◆ **WHAT TO PRODUCE**
The job is to find each line in the entries holding the string "agent" and copy that line.

◆ **LISTED ENTRIES**
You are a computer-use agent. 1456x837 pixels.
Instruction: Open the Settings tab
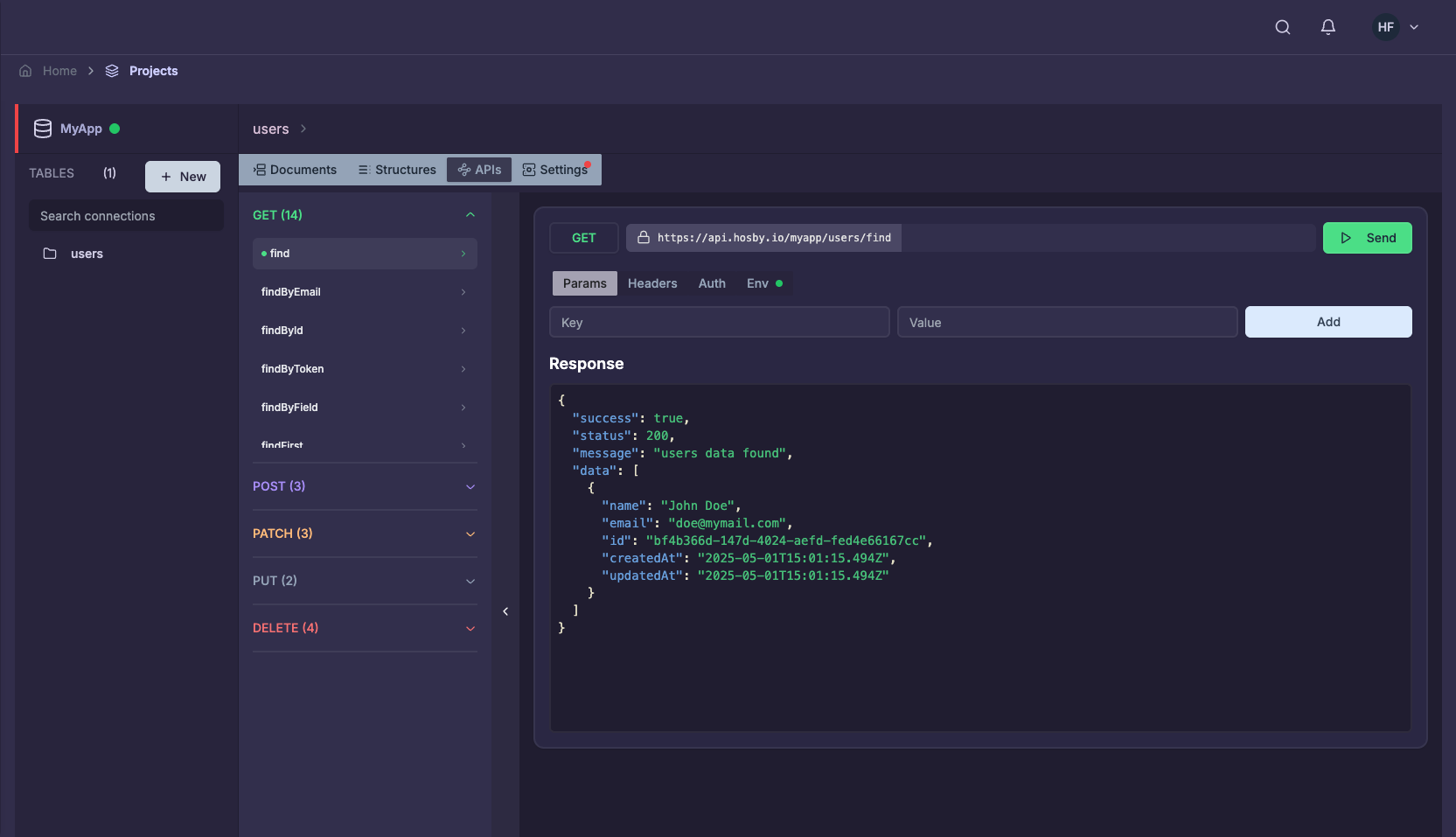point(555,170)
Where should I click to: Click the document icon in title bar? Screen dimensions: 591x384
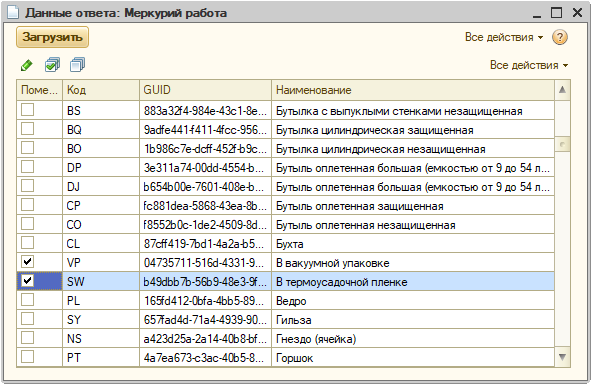[13, 12]
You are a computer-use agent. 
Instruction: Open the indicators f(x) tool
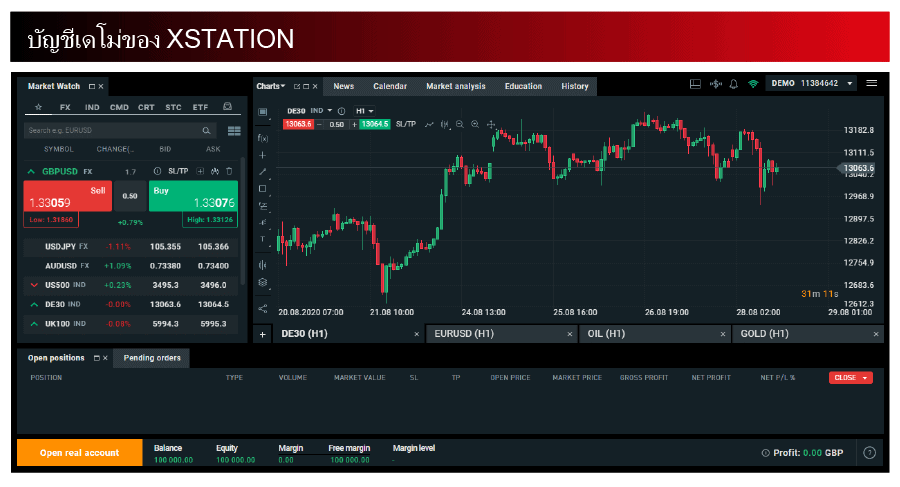click(263, 138)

◆ **EXERCISE RESULT**
You are a computer-use agent. 1456x837 pixels.
You are a computer-use agent. 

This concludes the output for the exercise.